▶

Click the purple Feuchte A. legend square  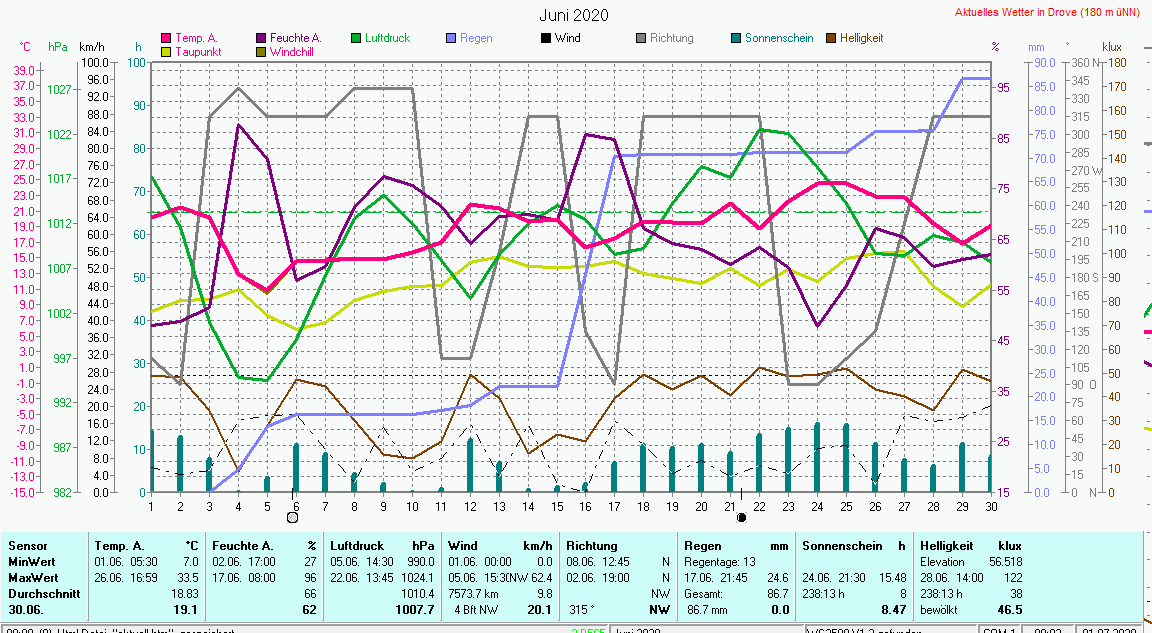click(x=262, y=38)
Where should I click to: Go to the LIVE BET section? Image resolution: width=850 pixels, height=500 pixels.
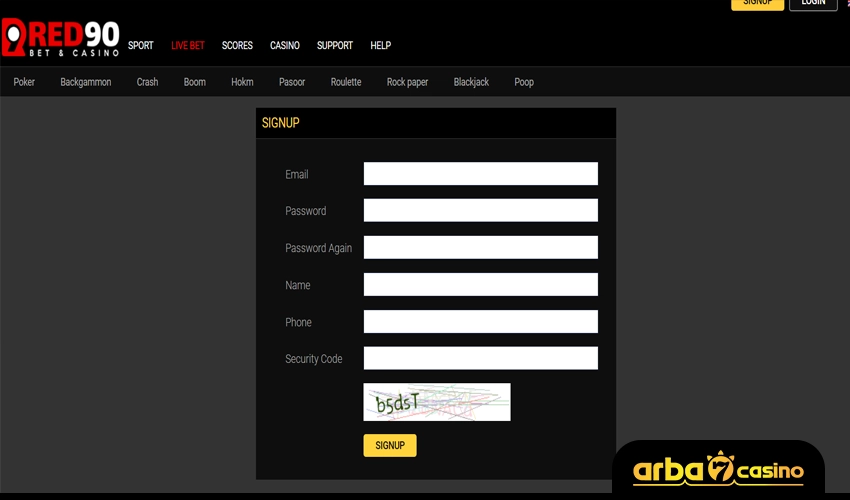point(188,46)
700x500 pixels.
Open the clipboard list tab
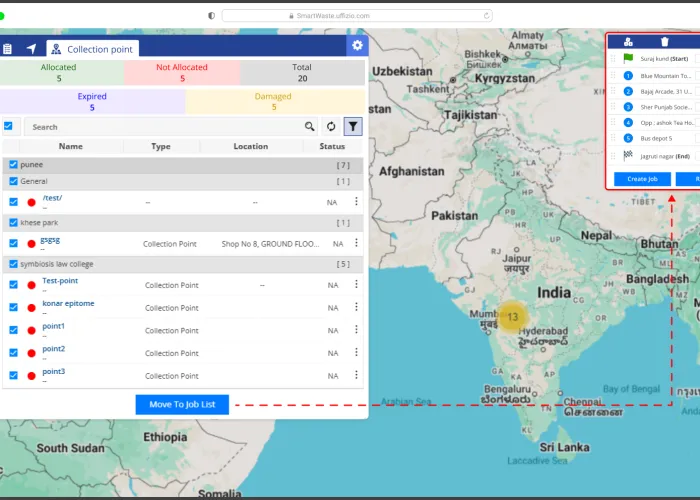click(x=8, y=49)
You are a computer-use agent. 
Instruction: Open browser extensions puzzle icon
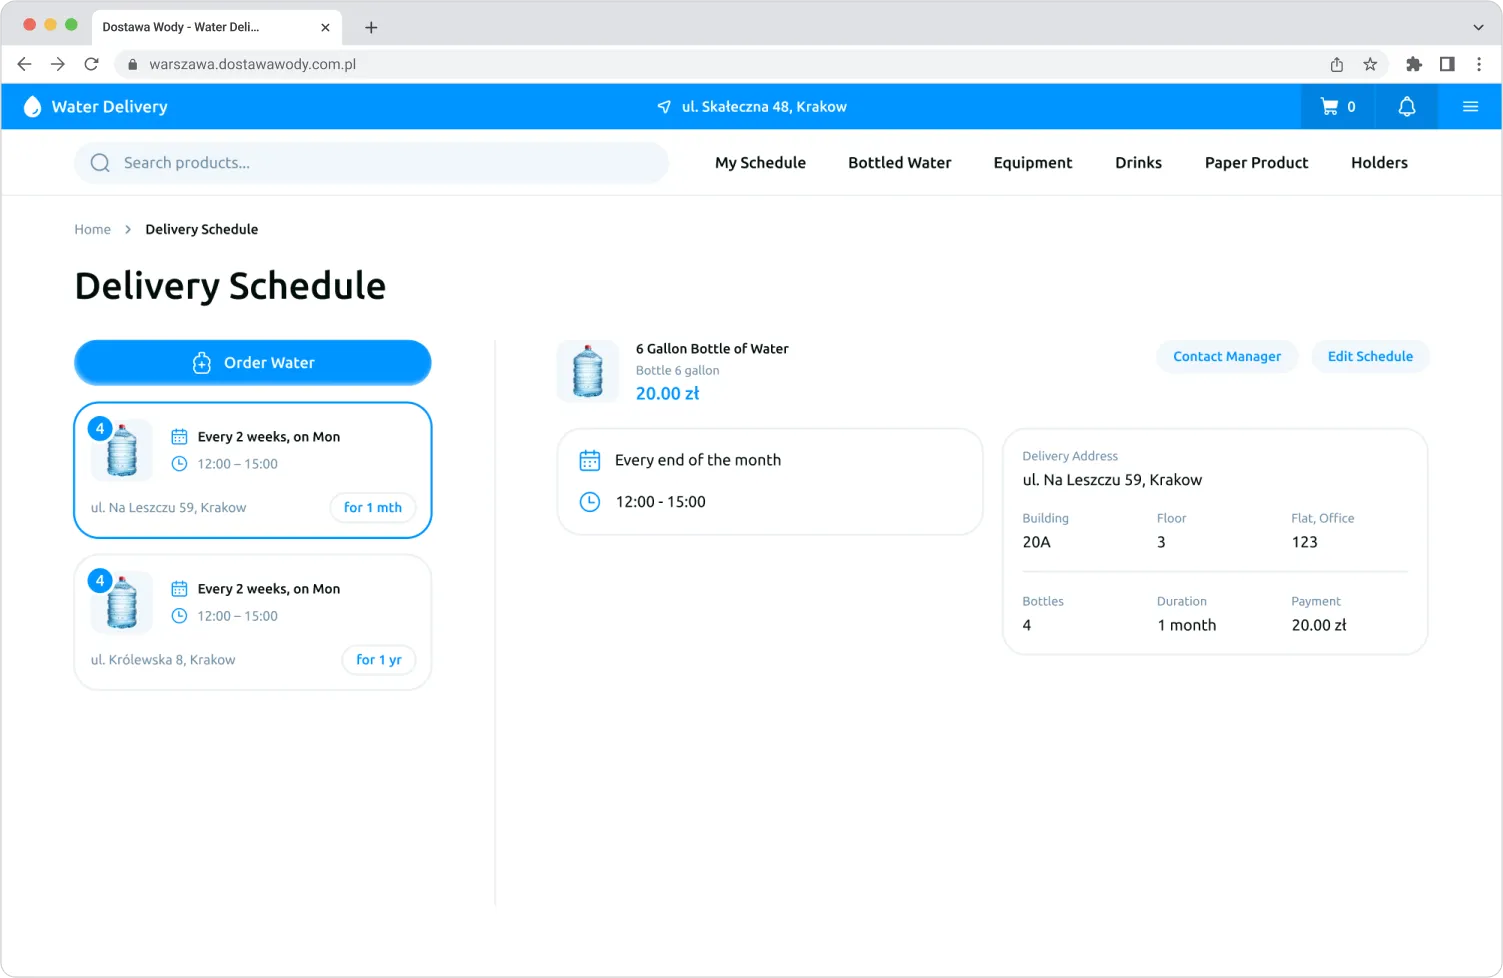tap(1413, 64)
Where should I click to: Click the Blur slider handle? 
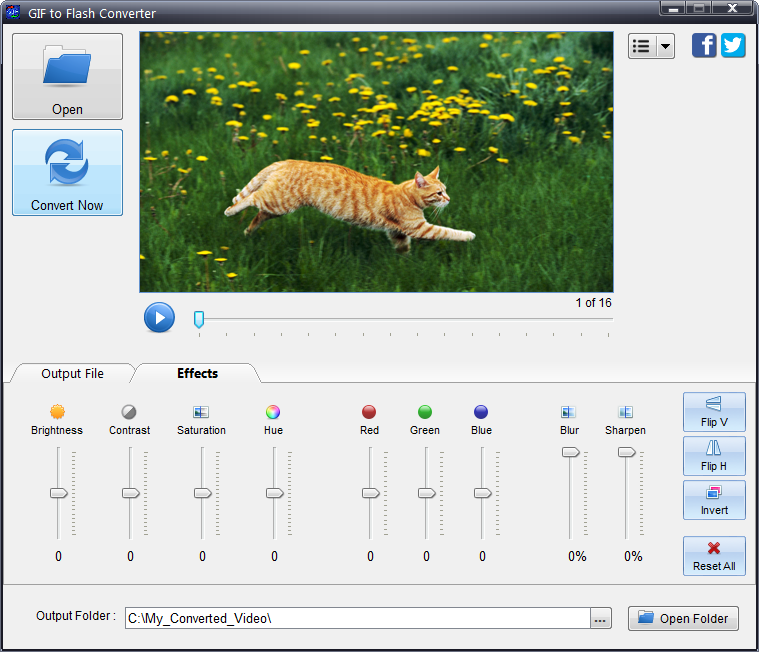pos(570,452)
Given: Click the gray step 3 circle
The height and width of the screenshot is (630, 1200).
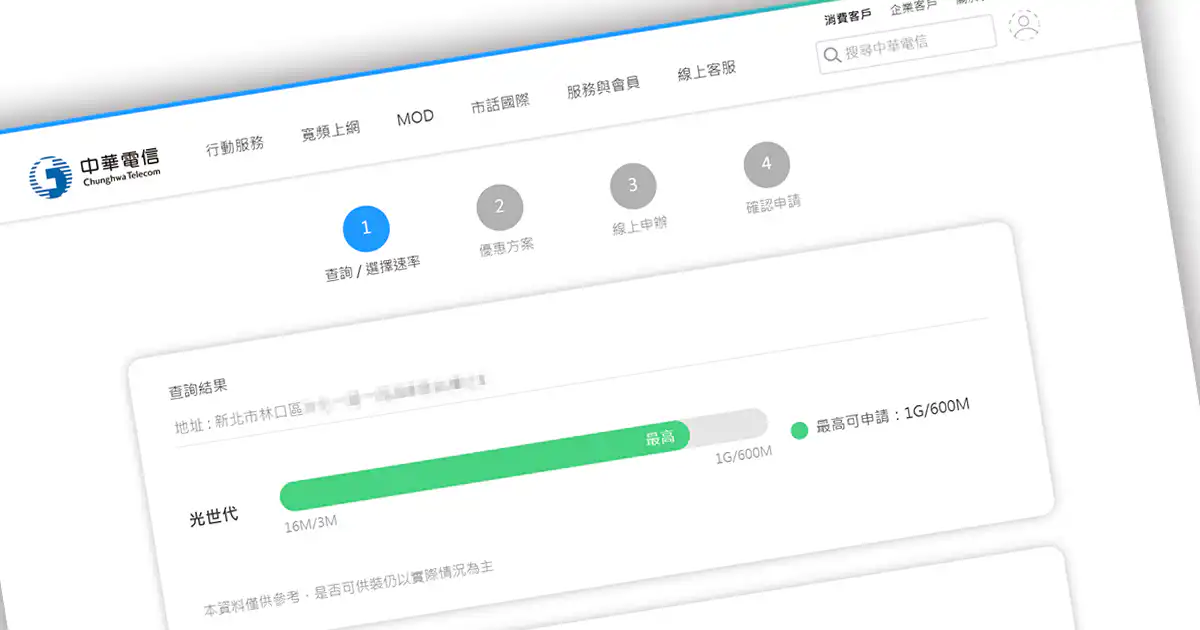Looking at the screenshot, I should click(x=633, y=185).
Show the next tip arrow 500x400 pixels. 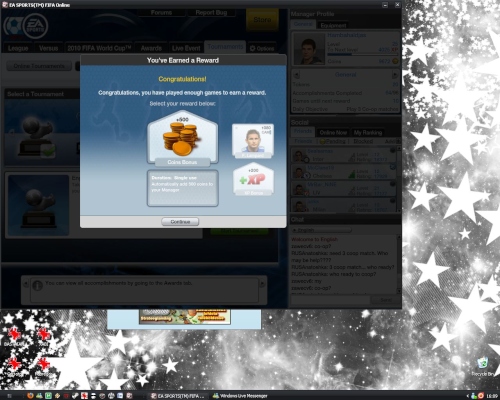pos(262,284)
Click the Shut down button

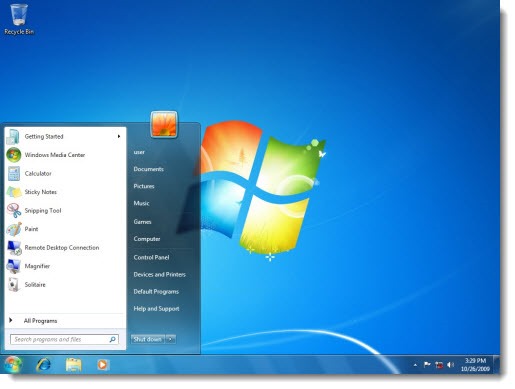[148, 339]
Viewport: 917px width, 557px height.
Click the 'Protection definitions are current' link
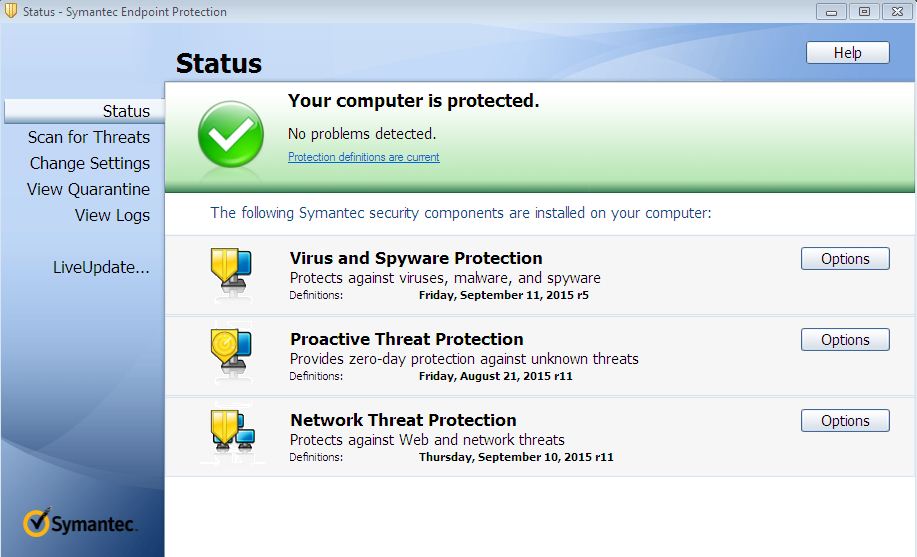[364, 157]
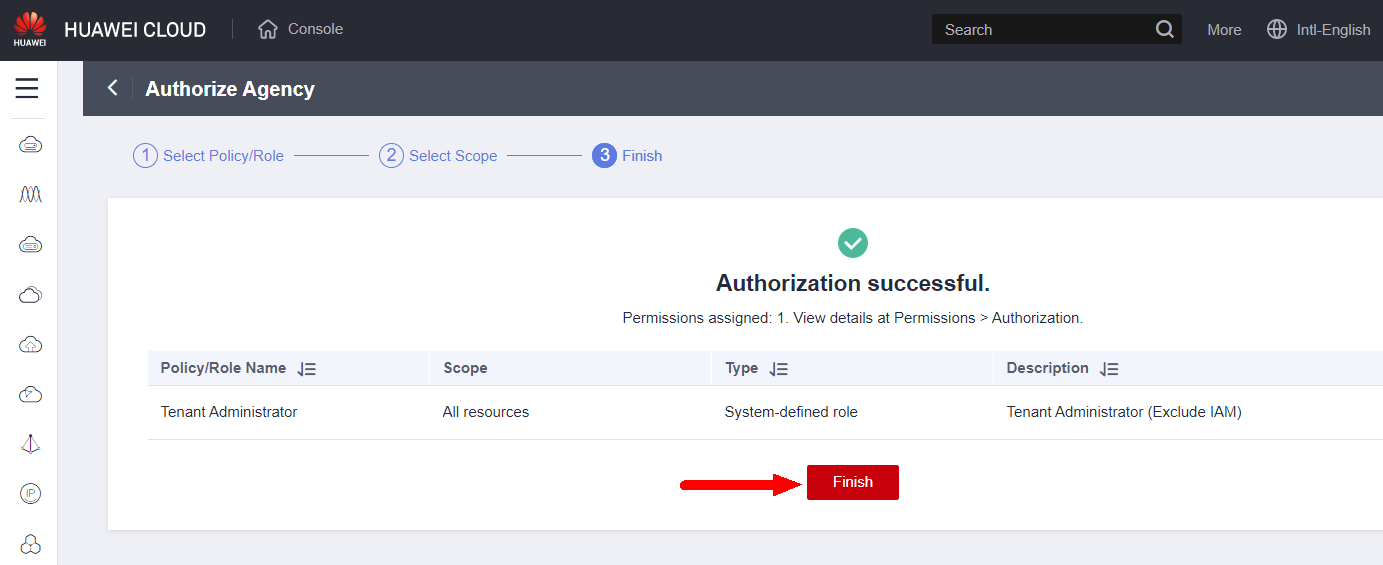Sort the table by Type column

tap(779, 369)
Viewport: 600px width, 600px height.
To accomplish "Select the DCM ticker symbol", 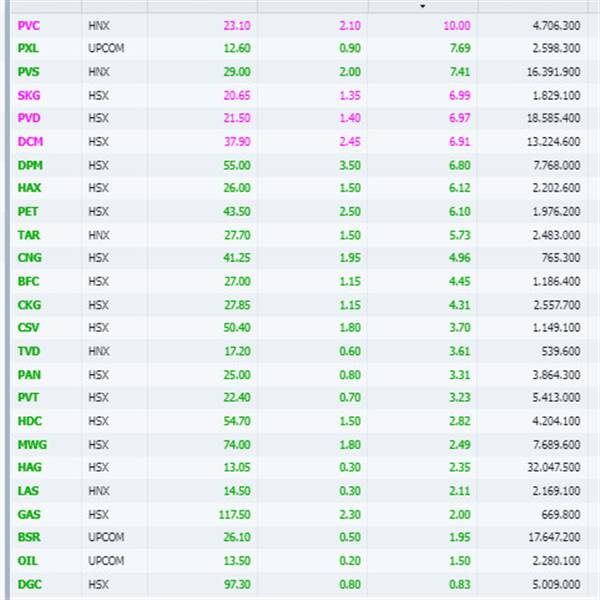I will click(30, 142).
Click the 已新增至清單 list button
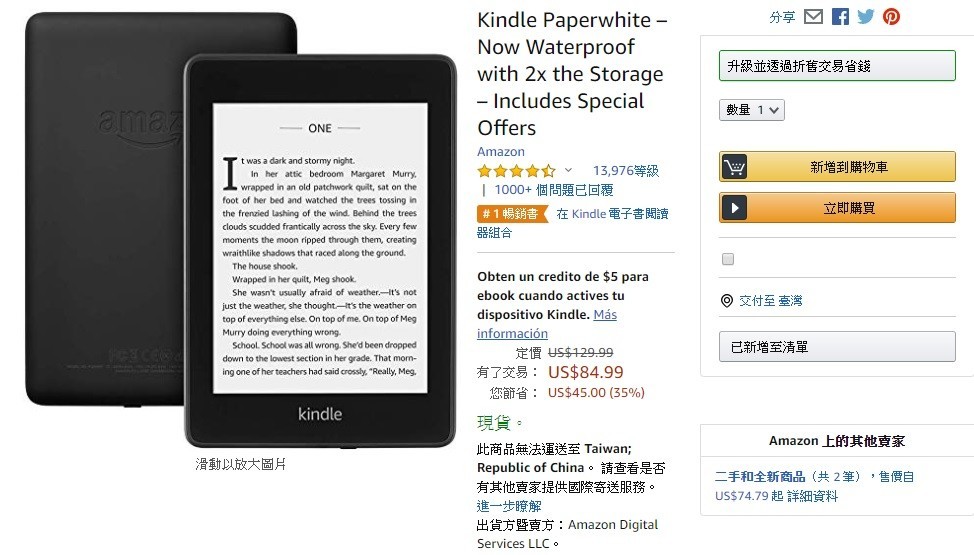Viewport: 974px width, 555px height. click(x=837, y=346)
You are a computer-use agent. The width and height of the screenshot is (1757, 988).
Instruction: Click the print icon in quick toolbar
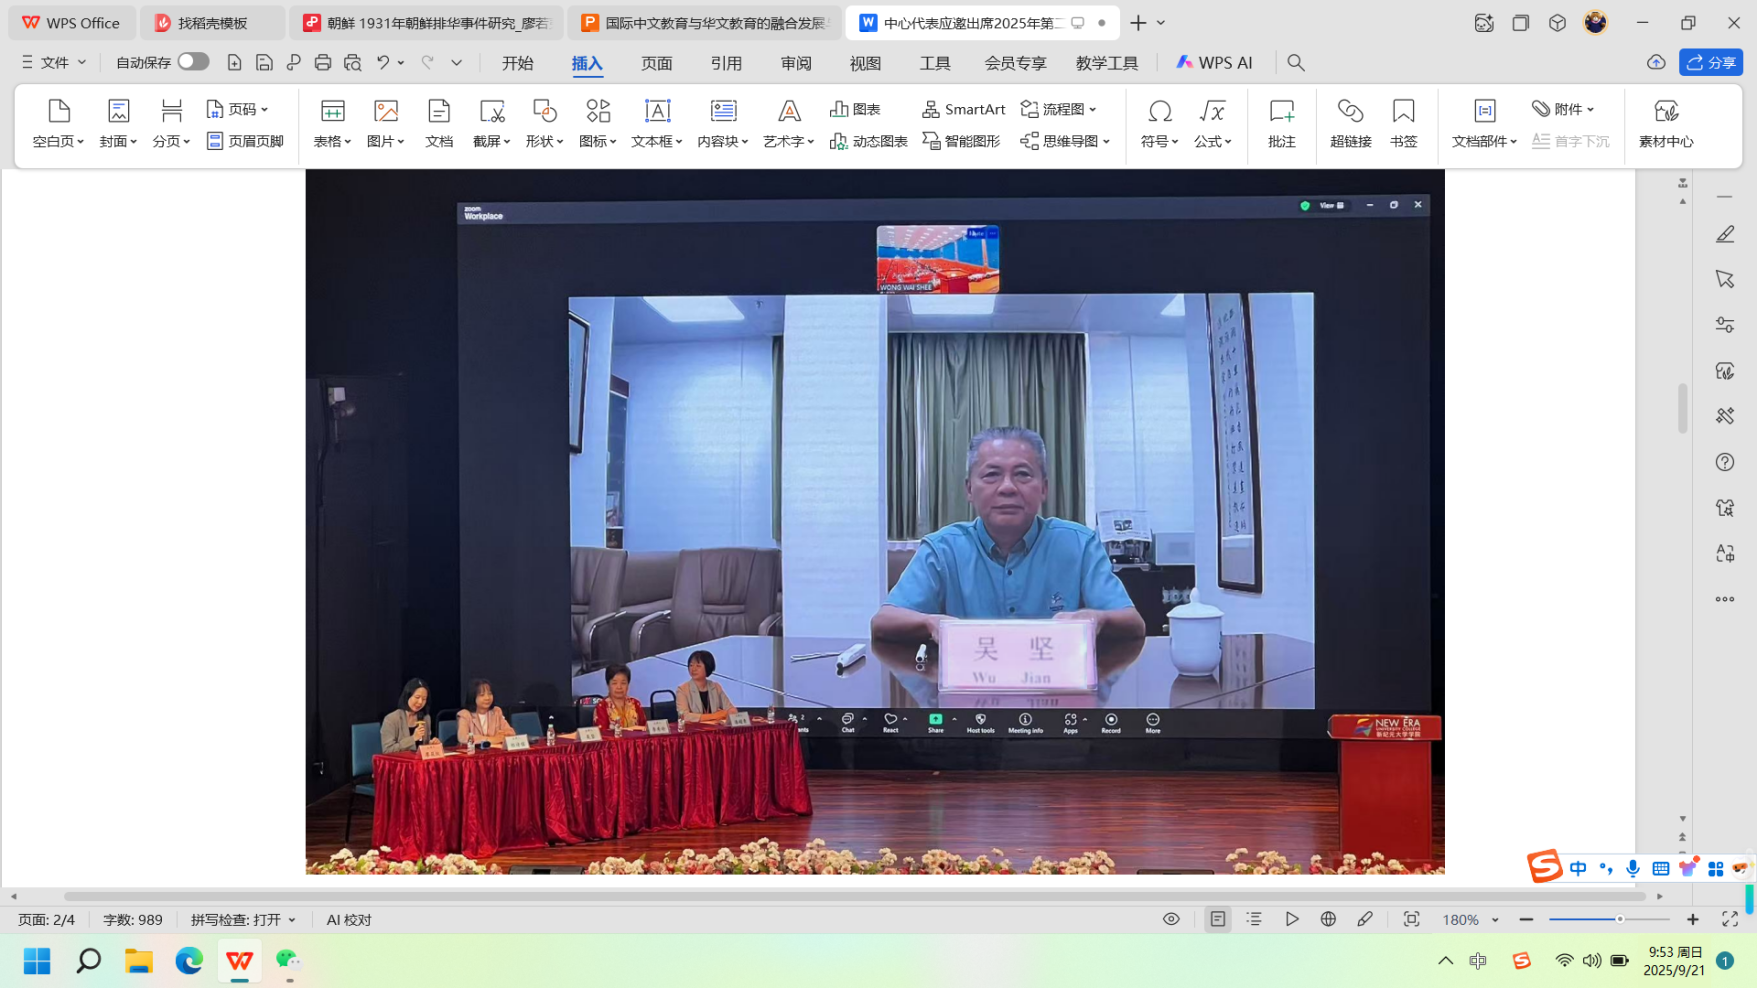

◀

# Problem statement
Within the listing above, find every line containing the string "agent" and return it.

# Answer below
You are a computer-use agent. 
You are a computer-use agent. The width and height of the screenshot is (1757, 988).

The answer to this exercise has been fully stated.